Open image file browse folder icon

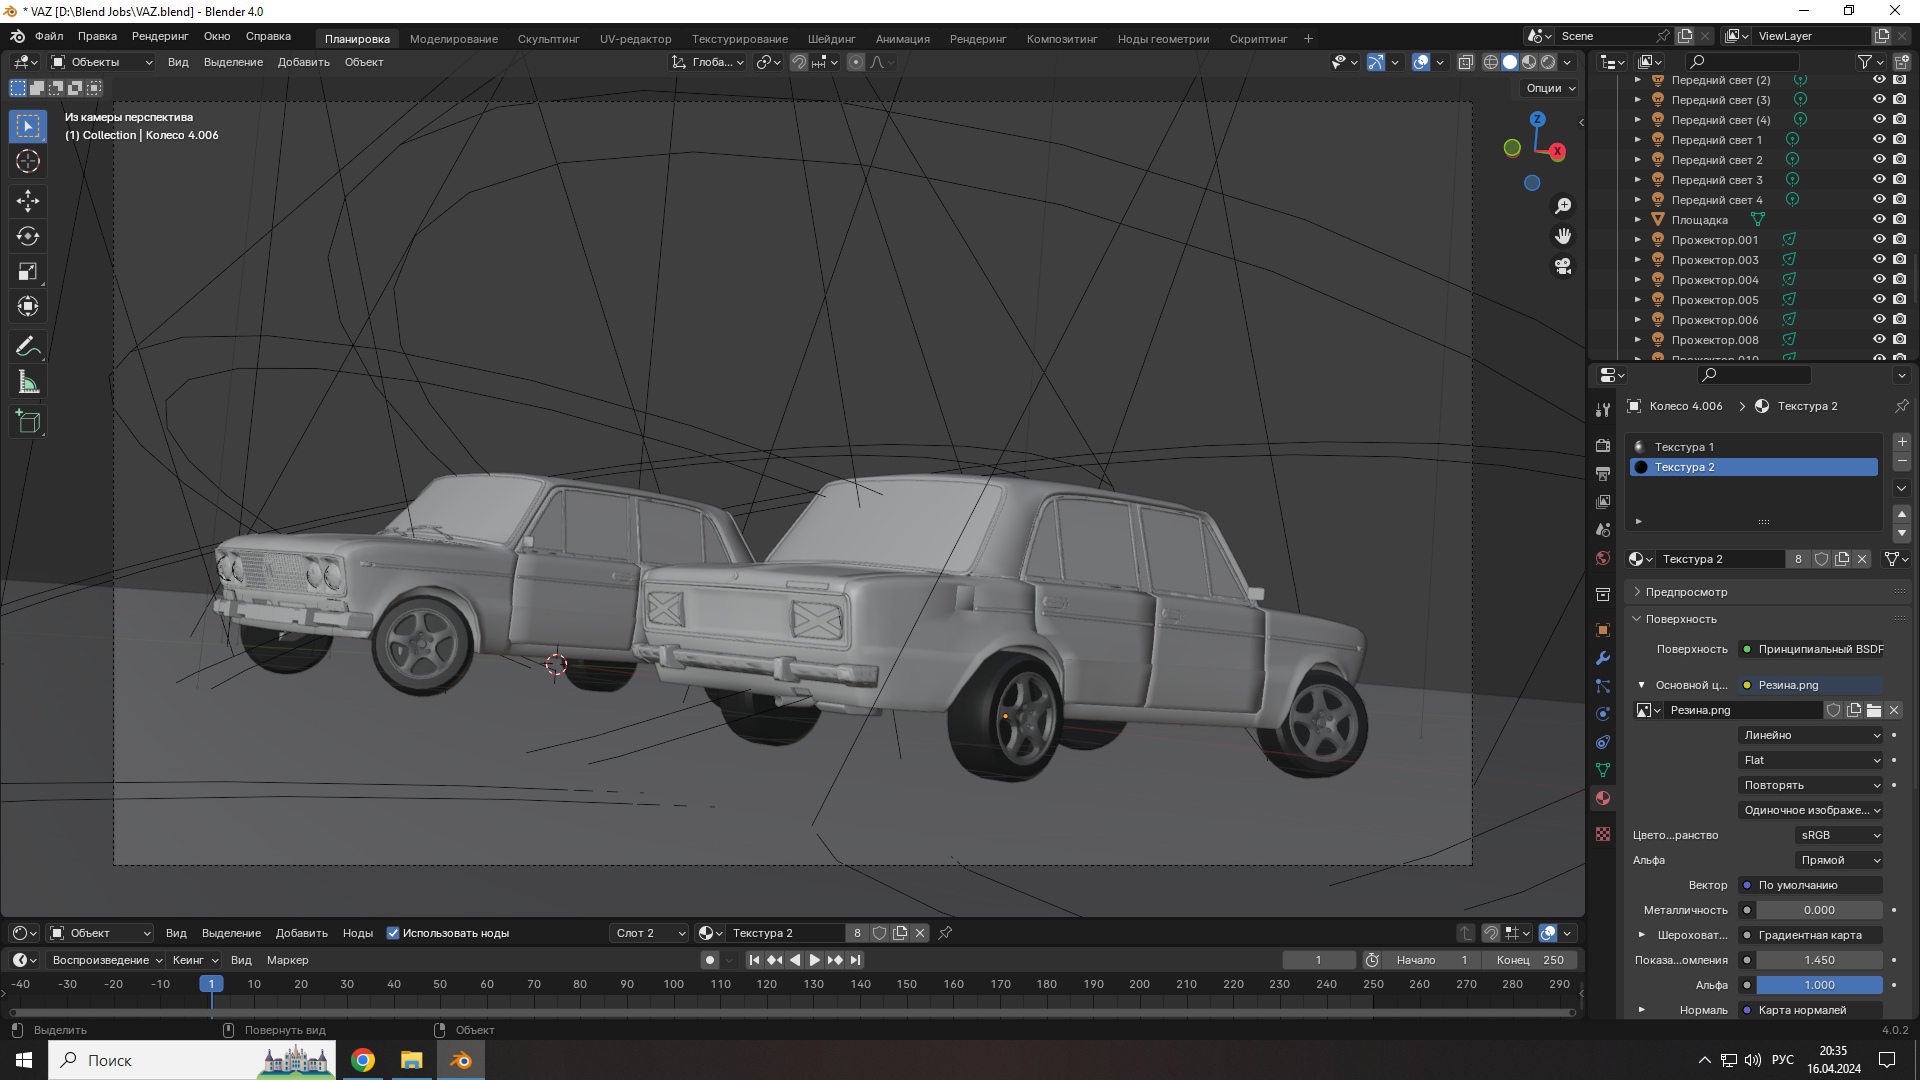coord(1874,710)
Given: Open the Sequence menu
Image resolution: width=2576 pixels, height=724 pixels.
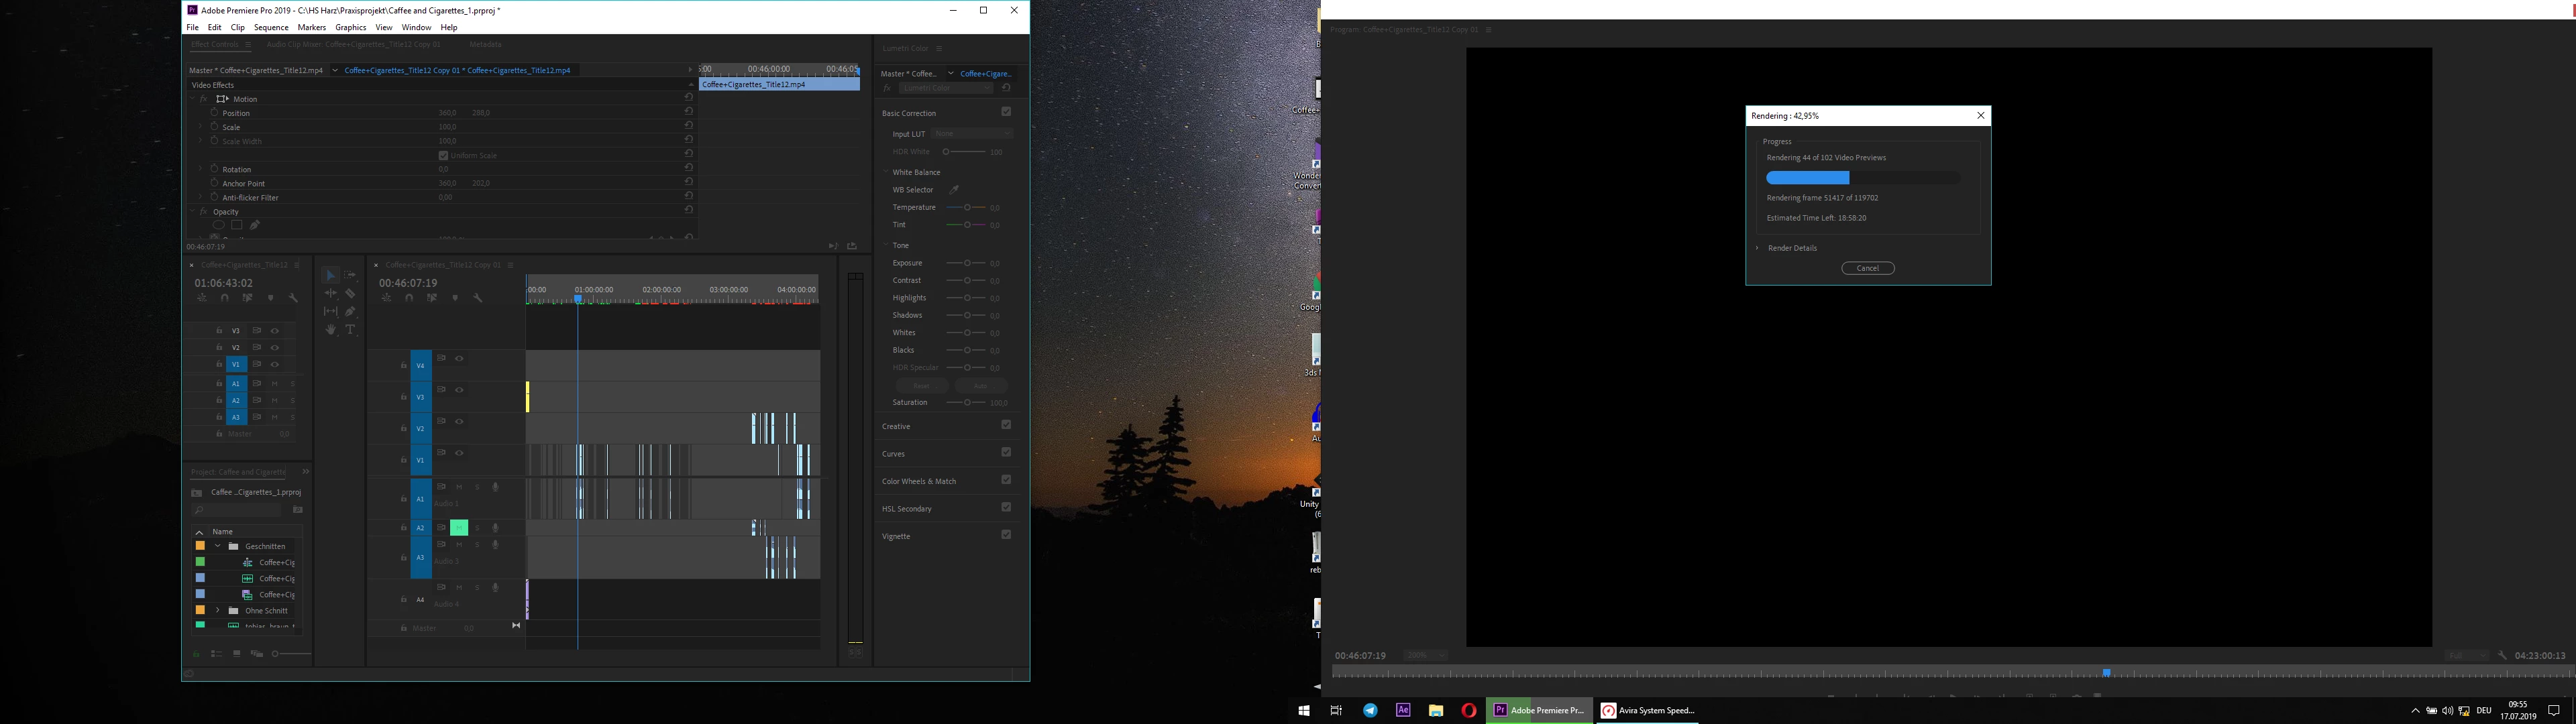Looking at the screenshot, I should pos(270,27).
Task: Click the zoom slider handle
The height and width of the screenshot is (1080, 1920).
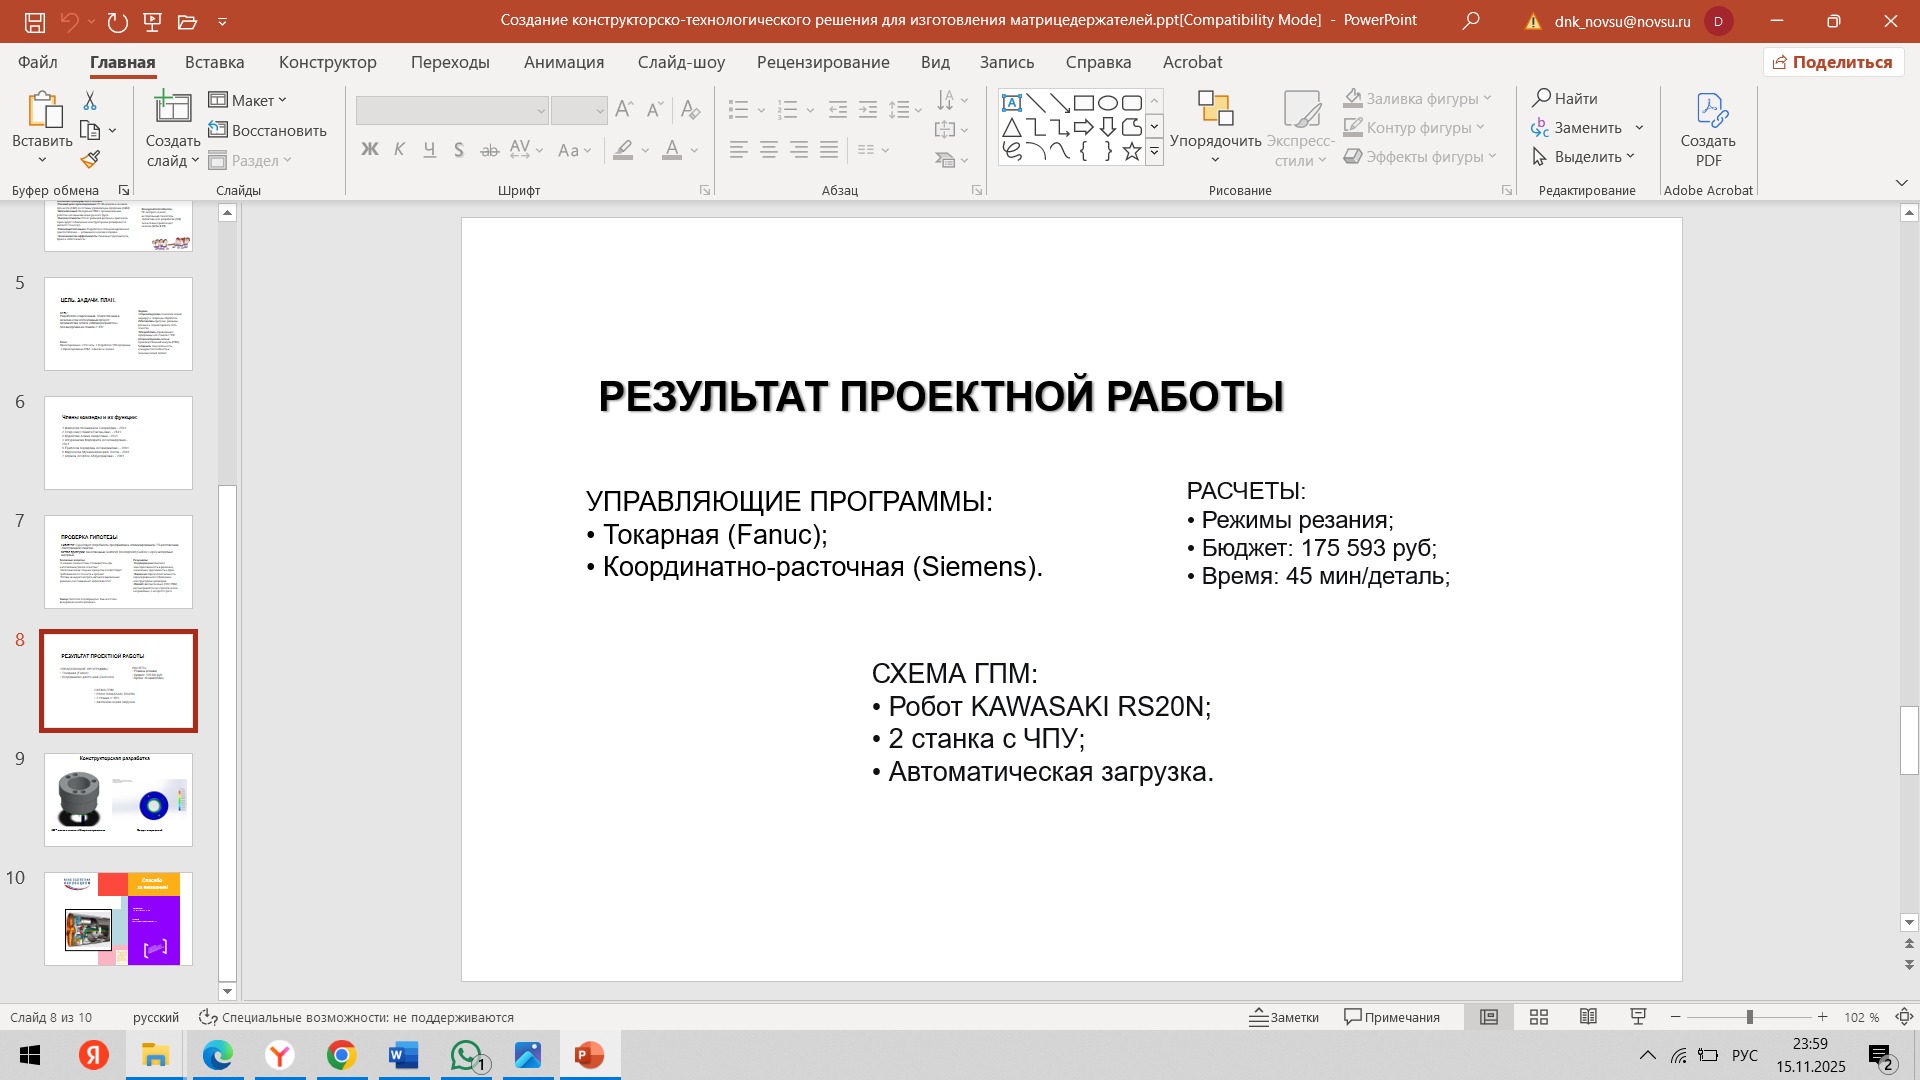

__Exercise prompt__:
Return the complete data unchanged and include none of the pictures.

__Output of the exercise__:
Open image file browse folder icon

coord(1874,710)
Given: Open the Sequence menu
Image resolution: width=2576 pixels, height=724 pixels.
Looking at the screenshot, I should pos(270,27).
Task: Click the zoom slider handle
The height and width of the screenshot is (1080, 1920).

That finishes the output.